Я открыл дверь в нашу рабочую комнату и остолбенел.
На моем стуле, за моим столом сидела она.
Только Светлана со всей своей легковесностью и беззаветностью могла безоглядно ринуться в такое далекое путешествие.
– Дорогая моя, – сказал я и запнулся, увидев лица сотрудников, заострившиеся жаждой любопытства.
– Вот это жена, – сказал кто-то из них. Успела, значит, сообщить. Мы обнялись и сдержанно прикоснулись губами. Вышли, держась за руки, забились в какой-то слепой проход между двумя глинистыми стенами, снова поцеловались. На этот раз долго не могли оторваться друг от друга. Наконец перевели дыхание.
– Слушай, почему ты мне не писала. Не можешь представить, какие подозрения лезли мне в голову. Ну, и рисковая же ты девица, пуститься без страха в такой далекий путь. За тобой нужен глаз да глаз.
– Это я не писала? Я делала то, что ты обещал мне. Я слала тебе телеграммы. Ну, не каждую неделю, но раза два в месяц обязательно.
– Телеграммы?
И тут меня осенило. В домике почты было два окошка друг против друга. У них, почти соприкасаясь задами, сидели две девицы, одна – по письмам, другая – по телеграммам. Я-то всегда спрашивал письма. Мы дошли до домика, постучали в окошко. Надо было видеть, как обрадовалась та, которая по телеграммам.
– Да вас тут месяцами ждут, накопилась целая пачка.
– Но я же столько раз спрашивал у вашей коллеги письма на мое имя, вы что ни разу не слышали моей фамилии?
– Она по ведомости писем, и моей ведомости по телеграммам это не касается, вот так, – ответ её был сух и косноязычен.
– Надо же было ей добираться в такую даль, чтобы это обнаружить. Вы знаете, девушка, так можно разрушить семью и любовь.

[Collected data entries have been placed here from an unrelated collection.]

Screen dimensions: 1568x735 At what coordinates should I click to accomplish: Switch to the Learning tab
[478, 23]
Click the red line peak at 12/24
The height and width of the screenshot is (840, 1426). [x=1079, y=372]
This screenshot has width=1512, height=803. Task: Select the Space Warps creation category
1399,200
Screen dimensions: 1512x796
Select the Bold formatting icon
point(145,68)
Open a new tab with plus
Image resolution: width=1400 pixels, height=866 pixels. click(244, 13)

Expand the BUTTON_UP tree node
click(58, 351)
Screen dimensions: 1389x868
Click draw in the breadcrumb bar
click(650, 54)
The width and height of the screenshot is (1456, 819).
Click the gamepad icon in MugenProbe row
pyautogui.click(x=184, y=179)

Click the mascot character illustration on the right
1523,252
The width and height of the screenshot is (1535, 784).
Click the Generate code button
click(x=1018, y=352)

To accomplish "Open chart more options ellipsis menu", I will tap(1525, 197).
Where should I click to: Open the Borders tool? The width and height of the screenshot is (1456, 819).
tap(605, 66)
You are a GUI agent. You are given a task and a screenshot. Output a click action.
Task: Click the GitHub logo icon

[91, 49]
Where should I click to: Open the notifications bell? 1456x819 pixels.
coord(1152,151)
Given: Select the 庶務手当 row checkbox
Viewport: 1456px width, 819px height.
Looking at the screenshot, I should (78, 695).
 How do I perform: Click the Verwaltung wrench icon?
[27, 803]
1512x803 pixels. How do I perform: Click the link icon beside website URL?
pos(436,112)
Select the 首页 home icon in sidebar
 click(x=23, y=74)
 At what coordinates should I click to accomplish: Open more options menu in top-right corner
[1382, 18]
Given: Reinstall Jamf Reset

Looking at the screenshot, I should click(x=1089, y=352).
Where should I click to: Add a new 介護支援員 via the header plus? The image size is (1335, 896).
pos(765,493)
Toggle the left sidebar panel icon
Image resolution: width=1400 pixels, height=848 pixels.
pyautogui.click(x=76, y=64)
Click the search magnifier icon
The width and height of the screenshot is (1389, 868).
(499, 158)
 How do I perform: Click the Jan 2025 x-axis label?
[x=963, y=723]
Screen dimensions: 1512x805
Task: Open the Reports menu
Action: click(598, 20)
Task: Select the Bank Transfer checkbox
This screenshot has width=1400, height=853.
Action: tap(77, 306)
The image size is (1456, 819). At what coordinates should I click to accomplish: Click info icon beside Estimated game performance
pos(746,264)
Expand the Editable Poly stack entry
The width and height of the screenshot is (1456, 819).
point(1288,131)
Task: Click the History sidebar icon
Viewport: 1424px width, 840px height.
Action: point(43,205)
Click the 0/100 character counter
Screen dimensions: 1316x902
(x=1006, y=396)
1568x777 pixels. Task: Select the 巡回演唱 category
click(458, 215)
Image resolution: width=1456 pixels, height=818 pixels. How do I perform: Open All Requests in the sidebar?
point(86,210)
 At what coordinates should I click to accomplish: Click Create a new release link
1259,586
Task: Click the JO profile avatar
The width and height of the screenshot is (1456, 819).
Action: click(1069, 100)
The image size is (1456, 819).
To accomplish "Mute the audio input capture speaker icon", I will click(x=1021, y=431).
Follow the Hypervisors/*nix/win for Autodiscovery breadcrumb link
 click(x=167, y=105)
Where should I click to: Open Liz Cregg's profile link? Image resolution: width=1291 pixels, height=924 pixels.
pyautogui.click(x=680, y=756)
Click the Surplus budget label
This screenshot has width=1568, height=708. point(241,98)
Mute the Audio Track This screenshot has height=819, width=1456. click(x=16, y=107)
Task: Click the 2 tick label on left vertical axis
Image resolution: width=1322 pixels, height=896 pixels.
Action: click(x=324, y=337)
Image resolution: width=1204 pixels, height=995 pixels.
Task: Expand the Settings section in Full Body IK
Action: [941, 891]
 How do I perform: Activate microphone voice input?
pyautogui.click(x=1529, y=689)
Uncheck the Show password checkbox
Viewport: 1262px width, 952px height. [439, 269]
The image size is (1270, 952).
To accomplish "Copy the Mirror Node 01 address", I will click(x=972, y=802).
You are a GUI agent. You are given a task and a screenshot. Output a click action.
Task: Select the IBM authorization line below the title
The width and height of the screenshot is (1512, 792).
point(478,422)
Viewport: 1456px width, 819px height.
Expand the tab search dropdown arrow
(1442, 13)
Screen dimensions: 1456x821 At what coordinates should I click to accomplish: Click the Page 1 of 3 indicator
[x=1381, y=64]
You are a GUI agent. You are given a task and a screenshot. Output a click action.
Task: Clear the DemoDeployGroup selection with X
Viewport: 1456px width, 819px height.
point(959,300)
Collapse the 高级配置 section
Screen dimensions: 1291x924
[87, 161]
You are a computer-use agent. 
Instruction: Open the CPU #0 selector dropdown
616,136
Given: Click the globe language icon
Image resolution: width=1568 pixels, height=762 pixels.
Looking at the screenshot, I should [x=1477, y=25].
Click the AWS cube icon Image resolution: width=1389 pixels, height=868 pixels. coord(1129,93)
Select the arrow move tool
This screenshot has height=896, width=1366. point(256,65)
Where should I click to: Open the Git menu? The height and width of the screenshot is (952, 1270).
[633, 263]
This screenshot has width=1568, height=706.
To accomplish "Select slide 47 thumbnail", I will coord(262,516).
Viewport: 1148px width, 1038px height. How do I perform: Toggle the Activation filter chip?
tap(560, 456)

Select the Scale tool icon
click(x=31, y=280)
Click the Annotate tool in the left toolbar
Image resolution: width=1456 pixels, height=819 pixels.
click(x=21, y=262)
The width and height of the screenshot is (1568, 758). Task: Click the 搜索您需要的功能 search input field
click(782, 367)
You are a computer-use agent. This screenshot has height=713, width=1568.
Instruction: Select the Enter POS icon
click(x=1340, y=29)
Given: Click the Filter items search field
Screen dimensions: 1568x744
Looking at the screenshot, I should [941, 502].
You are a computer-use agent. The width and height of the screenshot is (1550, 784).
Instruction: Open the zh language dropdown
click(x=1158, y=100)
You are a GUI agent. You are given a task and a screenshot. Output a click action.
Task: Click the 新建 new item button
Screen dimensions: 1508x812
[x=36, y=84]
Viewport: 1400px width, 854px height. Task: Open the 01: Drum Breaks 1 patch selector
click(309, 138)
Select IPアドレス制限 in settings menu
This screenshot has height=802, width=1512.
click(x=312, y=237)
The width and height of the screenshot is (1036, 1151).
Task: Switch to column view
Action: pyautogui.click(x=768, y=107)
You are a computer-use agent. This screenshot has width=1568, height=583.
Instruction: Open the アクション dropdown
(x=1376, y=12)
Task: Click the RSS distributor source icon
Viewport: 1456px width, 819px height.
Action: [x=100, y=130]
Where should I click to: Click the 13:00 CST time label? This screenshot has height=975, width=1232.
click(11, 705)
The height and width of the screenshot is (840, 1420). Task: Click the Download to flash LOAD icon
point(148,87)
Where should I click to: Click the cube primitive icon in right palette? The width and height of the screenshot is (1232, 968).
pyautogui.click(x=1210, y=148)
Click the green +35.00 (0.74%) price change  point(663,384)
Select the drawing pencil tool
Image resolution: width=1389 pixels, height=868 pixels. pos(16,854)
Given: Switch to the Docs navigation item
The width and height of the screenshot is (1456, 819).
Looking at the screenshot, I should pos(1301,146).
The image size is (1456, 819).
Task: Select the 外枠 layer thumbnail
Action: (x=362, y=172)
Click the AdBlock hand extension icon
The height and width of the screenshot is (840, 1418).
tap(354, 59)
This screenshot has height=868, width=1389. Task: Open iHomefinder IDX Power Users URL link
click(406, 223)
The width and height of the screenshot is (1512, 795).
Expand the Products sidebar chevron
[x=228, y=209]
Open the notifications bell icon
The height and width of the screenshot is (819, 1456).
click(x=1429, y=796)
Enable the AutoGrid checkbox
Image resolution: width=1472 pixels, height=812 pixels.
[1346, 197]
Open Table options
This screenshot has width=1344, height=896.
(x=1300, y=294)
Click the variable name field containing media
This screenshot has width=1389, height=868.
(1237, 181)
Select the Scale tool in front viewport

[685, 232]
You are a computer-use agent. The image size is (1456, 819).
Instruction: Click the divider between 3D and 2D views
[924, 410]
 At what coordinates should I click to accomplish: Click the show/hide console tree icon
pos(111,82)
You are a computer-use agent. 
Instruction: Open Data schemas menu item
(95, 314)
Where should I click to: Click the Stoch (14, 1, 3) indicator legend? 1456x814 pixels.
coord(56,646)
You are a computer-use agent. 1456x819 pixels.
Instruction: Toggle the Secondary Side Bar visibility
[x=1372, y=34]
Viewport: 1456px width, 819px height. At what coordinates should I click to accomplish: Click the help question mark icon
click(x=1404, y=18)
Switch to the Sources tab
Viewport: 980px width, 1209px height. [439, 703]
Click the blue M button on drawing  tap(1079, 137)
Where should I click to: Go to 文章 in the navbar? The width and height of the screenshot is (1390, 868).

Ответственная начальница по «ведомости телеграмм» поджала губы.
Я все еще не мог поверить в случившееся и без конца прикасался к Свете в жажде удостовериться, что это она рядом.
– А где ты спала?
– Так я и догадалась. Ты никогда ничего не знаешь. Тут все, кто уезжает в поле, оставляют ключи от дома. Витёк тоже так сделал, но тебе забыл сообщить.
В комнате было чисто прибрано, даже обед был готов, только разогреть. Мы заперли двери, и сутки не выходили из дома. Ели, пили, спали и, главное, любили друг друга. Разговоры вели, по-моему, какие-то невероятные, абсолютно сумбурные.
– Дорогая прекрасная дама, мы бы вас спросили, кто ваши родители? Как они так вас отпускают в такую даль?